**Task instructions**.
Below are some entries. Copy each line in them that holds "agent".

**Given information**.
☆ ☆ ☆ ☆ ☆
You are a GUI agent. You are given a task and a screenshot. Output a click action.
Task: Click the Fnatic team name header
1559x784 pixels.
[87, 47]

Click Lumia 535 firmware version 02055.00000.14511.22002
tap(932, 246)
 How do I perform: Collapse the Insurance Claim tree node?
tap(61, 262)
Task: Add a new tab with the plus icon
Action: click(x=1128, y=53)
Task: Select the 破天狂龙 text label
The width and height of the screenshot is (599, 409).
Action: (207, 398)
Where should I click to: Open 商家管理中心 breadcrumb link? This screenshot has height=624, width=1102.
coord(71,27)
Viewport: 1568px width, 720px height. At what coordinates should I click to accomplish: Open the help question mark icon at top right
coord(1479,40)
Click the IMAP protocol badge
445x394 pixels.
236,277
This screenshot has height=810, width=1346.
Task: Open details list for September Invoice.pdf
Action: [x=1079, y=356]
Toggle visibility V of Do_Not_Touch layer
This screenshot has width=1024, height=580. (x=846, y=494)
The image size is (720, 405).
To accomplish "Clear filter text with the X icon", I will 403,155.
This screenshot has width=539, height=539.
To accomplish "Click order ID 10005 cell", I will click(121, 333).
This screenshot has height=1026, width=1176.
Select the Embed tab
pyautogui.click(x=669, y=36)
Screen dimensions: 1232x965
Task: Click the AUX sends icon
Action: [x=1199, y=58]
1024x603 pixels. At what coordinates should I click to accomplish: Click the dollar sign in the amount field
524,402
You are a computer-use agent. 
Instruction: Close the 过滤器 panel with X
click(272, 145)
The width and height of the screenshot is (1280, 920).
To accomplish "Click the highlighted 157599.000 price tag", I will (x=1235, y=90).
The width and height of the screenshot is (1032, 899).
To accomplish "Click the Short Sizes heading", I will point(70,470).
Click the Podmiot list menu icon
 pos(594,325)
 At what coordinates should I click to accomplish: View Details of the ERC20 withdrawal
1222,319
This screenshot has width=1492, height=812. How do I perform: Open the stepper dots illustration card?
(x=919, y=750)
☆ ☆ ☆ ☆ ☆
**Output for this task**.
You are a GUI agent. You are given a task and a screenshot. Output a click action.
You are a computer-use agent. 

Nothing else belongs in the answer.